Robinhood raises $1B after trading halts to keep its platform running

After a turbulent week for the stock market and halts to the trading of certain speculative securities including GameStop (GME) and AMC, consumer investing app Robinhood has raised new capital. The new funds total more than $1 billion, with the company telling TechCrunch that they were raised from its existing investor base.

The New York Times reports that the company raised the new equity capital after tapping its credit lines for $500 to $600 million; the company did not answer a question from TechCrunch regarding its credit lines.

The reported drawdown matches reporting from yesterday indicating that Robinhood had accessed nine-figures of capital to ensure it had enough funds on hand to meet regulatory minimums and other requirements related to its users’ trading activity.

Individual retail investors, along with institutional capital, have attacked short positions in some stocks in recent weeks, leading to a tug-of-war between bullish investors and bearish wagers; the resulting tumult led to surging volume for volatile stocks, leading to Robinhood needing more capital to keep its gears turning.

In a post discussing its decision yesterday to restrict trading on select securities, Robinhood wrote that it has “many financial requirements, including SEC net capital obligations and clearinghouse deposits,” adding that “some of these requirements fluctuate based on volatility in the markets and can be substantial in the current environment.”

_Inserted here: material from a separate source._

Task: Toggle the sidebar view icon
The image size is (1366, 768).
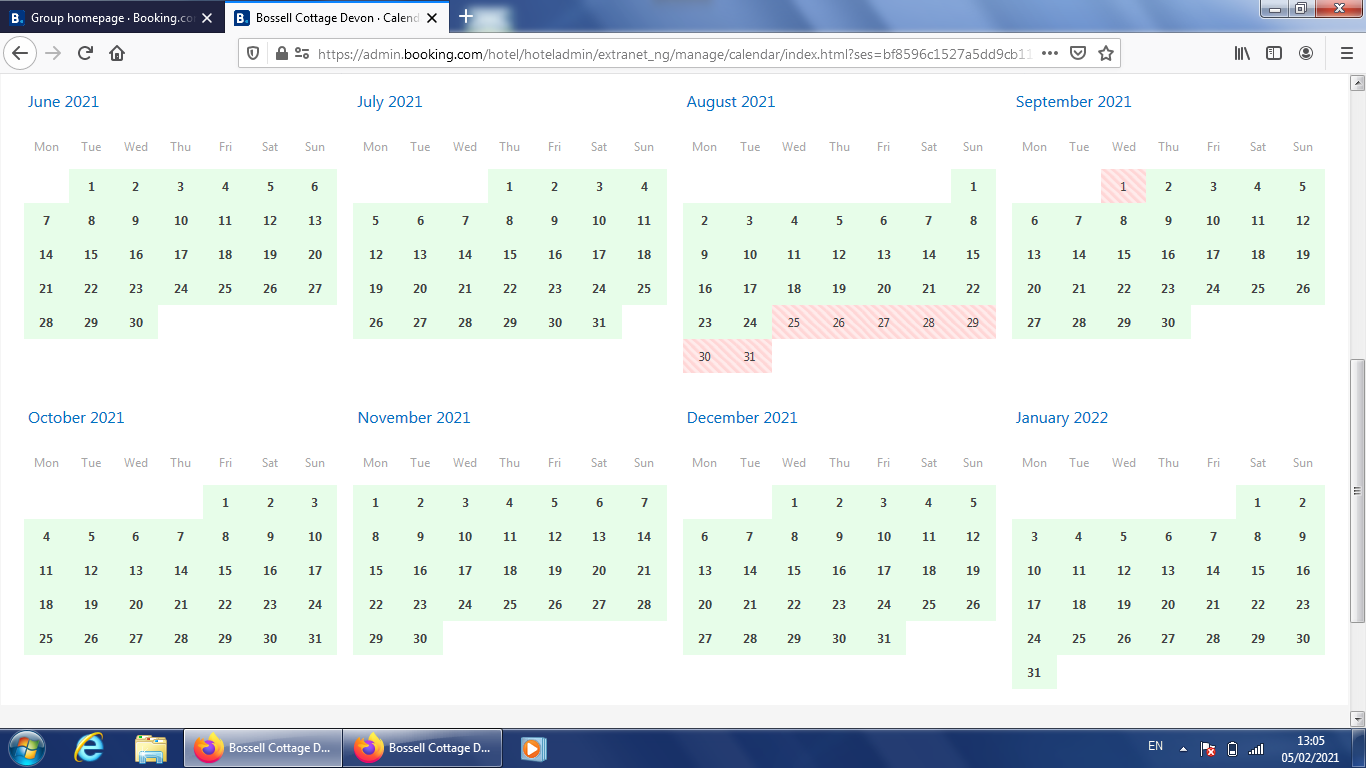Action: coord(1274,53)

The unicorn consumer fintech company halted trading in stocks like GameStop that had become the center of the trading storm yesterday, leading to frenetic accusations from incensed users that something nefarious was afoot. Later in the day the clearing house entity powering trading for other consumer trading services also halted service for a similar set of stocks.

Robinhood told users that it would allow trading to begin in some fashion today in shares it had previously restricted.

It does not appear that the current trading scrap will abate soon. Shares of GameStop, the most famous so-called “meme stock” in the current trading war, is up just under 94% this morning in pre-market trading, implying that many investors are willing to continue pushing its value higher in hopes of breaking short bets laid by other investors.

One result of the current climate is a boom in demand for trading apps. Today on the US iOS App Store, Robinhood is ranked first; Webull, a rival service is second; Reddit, a hub for trading gossip mostly via r/WallStreetBets is third; Coinbase a popular crypto trading service is fourth in line. Square’s Cash App, which allows for share purchases is ranked seventh, Fidelity’s iOS app comes in tenth place, and TD Ameritrade is 16th. Finally, E*Trade’s own app is ranked 18th. That’s a good showing for fintech, both startup and incumbent alike.

No one knows what comes next, how the trades play out, and if the present-day surge in retail interesting in stock trading will persist. What does seem clear, however, is that today is going to be very silly.